O processo de formação da cultura alimentar brasileira não pode ser entendido a partir da suposta "plasticidade social" e muito menos através da ideia da "cozinha da sinhá" como um lugar onde técnicas e alimentos indígenas alternavam-se entre mãos negras que adaptavam estes ingredientes sob o olhar atento da mulher branca que lhes vigiava, imprimindo, assim a sua marca às adaptações e criações.

Até certo tempo, a afirmação de que o nosso doce era "um doce mais doce do que o doce de Portugal," soava como uma espécie de crítica a preparações genuínas que criamos como a cocada, o quindim de iaiá, o pé de moleque, o quebra queijo e as compotas de frutas tropicais, apenas para citar algumas. Não criamos somente doces, mas bolos e biscoitos a partir de plantas civilizatórias como a mandioca e o milho, antes mesmo da chegada dos portugueses e anterior à constatação de que a farinha de trigo trazida de Portugal chegava aqui estragada.

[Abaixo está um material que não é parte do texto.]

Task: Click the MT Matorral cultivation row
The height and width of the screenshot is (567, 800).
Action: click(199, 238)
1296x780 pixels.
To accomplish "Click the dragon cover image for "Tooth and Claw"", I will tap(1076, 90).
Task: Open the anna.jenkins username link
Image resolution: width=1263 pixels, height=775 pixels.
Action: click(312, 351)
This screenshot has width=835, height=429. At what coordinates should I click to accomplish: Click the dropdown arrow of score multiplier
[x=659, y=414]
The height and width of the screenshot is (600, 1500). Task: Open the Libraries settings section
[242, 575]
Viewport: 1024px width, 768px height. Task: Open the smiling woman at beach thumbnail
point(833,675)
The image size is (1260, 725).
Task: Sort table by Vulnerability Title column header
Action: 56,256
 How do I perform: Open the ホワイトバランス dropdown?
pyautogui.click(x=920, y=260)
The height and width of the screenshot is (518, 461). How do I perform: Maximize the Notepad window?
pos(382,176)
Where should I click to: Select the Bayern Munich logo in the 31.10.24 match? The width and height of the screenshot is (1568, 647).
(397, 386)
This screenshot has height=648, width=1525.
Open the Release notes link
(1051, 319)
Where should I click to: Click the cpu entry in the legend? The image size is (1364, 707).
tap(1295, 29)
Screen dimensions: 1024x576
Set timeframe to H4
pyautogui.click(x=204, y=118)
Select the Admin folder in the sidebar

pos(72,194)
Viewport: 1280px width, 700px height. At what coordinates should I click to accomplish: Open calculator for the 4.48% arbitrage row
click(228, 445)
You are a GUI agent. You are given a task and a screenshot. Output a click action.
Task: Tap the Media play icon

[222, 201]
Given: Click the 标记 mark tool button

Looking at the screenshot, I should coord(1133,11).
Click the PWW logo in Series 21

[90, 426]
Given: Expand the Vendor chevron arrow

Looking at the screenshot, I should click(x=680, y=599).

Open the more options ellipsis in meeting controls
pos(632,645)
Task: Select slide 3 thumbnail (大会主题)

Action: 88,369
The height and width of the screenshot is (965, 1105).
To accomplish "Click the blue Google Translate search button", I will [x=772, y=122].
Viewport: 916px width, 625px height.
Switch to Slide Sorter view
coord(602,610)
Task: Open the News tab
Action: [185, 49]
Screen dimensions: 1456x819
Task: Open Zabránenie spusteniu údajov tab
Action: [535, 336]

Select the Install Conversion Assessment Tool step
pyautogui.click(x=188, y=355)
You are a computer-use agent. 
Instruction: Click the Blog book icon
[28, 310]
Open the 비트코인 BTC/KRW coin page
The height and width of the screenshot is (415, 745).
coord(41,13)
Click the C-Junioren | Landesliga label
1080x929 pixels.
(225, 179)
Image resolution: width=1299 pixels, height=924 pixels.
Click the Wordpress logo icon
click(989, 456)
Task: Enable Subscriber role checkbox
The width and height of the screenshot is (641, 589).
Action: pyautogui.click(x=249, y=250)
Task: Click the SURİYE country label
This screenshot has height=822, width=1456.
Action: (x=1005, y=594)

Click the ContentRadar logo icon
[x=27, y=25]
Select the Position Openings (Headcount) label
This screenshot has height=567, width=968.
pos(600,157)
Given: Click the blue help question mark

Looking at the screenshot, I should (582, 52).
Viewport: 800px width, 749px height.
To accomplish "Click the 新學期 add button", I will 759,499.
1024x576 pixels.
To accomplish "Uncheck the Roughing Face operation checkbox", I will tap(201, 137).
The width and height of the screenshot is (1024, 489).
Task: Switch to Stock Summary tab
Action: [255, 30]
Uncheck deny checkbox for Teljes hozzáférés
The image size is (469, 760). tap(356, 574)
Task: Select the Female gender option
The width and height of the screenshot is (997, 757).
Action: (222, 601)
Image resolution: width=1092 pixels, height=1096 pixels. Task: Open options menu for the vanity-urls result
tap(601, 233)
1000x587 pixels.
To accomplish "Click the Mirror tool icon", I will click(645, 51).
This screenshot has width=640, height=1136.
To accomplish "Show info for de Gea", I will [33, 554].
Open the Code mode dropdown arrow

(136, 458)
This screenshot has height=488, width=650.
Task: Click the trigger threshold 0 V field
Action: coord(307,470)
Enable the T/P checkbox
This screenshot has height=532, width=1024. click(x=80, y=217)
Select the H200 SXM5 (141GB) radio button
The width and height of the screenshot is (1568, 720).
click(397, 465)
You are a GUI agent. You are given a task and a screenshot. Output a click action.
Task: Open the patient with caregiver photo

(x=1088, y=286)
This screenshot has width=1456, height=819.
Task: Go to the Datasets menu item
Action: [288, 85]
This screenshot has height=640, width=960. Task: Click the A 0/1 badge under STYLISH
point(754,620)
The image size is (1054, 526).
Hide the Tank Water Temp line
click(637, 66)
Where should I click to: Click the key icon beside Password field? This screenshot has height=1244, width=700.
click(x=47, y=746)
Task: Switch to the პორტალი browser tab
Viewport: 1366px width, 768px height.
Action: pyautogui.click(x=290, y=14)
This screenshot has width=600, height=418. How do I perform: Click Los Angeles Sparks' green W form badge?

Nos últimos anos tem-se recorrido à ideia de uma "cozinha mestiça" em contraposição à noção de "cozinhas regionais", cujas fronteiras têm se demonstrado frágeis. A suposição de uma "comida mestiça" também pode servir para encobrir não apenas relações de violências, mas também fundamentar a sobreposição do grupo que historicamente vem tentando nos dominar através da imposição de seus conceitos, mundos e estilos de vida.

Quem nos ler até aqui pode está se perguntando sobre a arbitrariedade e fragilidade de certos conceitos que a bem da verdade funcionam mais como um gatilho para a se pensar relações políticas, relações de poder. Porque ainda hoje são poucos que podem escolher o que vão comer.

Retomemos, por fim, a frase inicial de Sílvio Romero. Ele fala sobre a cozinha num momento em que ela era um lugar desprestigiado. E, hoje, quando pensamos esta cozinha, qual a imagem que fazemos deste lugar? Ainda insistimos em sair da "selva." Queremos adentrar aos salões a partir de nossos lugares; não apenas como comidas exóticas ou plantas alimentícias não convencionais; falando nossas línguas sem precisar arranhar palavras francesas. Precisamos pensar na cultura alimentar brasileira a partir de um leque de identidades que ela pode nos proporcionar. Isso nos levará a saborear conceitos dispersos de norte a sul do país de maneira mais diversa.